Mas na convivência com eles, os que são maduros espiritualmente, poderão observar que há algo que se manifesta na natureza deles, pelo fruto de sua conversação e modo de compreensão da vida cristã que revela que há algo muito duvidoso na alegada conversão que alegam terem experimentado.
A verdadeira crença básica do homem se manifestará na sua vida. Acaso se colhem uvas de espinheiros ou figos de abrolhos? Estas coisas nunca podem ser separadas. A natureza íntima se manifestará. Devemos portanto ter cuidado em admitir como cristão verdadeiro quem na realidade não passa de impostor em sua aparência externa. E somos exortados a nos disciplinarmos para buscar com cuidado o fruto.
Lembremos que é necessário também examinar quais são as características do bom fruto. Devemos buscá-las em nós mesmos e nos demais. Devemos ter cuidado, porque aquele que se encontra fora da porta estreita nos dirá: “Não há necessidade de fazer tudo isto. Este é o caminho”. E podem nos enganar. Por isso devemos aprender a discriminar, e também, ao examinar o fruto, devemos ter presente este elemento de sutileza. Há tipos de vida que se parecem muito com o verdadeiro cristianismo, e obviamente, são as mais perigosas de todas. Parece cada vez mais claro que o maiores inimigos da fé cristã genuína não são os que se acham no mundo, perseguindo de forma agressiva o cristianismo ou prescindindo de forma aberta ao seu ensino; são muito mais aqueles que possuem um cristianismo falso e espúrio. São os que receberam a condenação que o Senhor lança nesta passagem contra os falsos profetas. Se alguém examinar a história da Igreja, desde seus começos, descobrirá que sempre foi assim.

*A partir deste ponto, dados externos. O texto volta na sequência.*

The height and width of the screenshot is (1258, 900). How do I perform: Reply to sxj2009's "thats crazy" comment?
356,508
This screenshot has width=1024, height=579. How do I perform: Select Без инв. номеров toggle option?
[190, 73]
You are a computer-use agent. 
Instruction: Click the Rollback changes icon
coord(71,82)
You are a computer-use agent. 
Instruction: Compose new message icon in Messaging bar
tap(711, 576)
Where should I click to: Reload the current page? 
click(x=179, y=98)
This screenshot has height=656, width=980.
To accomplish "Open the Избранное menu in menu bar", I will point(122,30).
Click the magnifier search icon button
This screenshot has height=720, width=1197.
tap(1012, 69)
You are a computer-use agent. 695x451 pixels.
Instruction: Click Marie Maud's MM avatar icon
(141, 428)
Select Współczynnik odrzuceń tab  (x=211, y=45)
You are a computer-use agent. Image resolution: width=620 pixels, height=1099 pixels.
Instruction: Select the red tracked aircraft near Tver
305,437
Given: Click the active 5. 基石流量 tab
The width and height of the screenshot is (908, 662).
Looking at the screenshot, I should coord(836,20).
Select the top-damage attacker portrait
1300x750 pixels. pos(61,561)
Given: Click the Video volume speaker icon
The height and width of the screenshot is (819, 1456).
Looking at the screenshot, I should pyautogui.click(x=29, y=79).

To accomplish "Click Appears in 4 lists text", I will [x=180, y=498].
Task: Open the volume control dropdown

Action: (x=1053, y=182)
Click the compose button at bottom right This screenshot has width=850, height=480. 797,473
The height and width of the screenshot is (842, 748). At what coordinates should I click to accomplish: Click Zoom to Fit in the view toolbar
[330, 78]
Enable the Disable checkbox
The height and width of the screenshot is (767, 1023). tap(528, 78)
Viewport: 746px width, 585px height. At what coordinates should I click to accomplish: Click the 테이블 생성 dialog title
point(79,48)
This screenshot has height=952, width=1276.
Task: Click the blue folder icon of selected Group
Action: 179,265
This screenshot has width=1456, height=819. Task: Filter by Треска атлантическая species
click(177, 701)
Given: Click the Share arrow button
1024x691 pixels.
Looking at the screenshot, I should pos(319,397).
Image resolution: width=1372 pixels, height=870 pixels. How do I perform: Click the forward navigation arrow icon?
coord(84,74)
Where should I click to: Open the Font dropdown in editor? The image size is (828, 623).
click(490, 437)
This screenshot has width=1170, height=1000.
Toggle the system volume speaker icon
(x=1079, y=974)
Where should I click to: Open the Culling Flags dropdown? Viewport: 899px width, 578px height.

O cristianismo falso e fingido sempre tem sido o maior obstáculo e inimigo da verdadeira espiritualidade. E não há dúvida de que o maior problema nos dias atuais é o estado mundano da Igreja. Deveria preocupar-nos muito mais o estado da própria Igreja que o estado do mundo fora da Igreja. Parece cada vez mais evidente que a explicação do estado atual da Cristandade, se encontra dentro da Igreja e não fora.
Por isso somos chamados a provar os espíritos.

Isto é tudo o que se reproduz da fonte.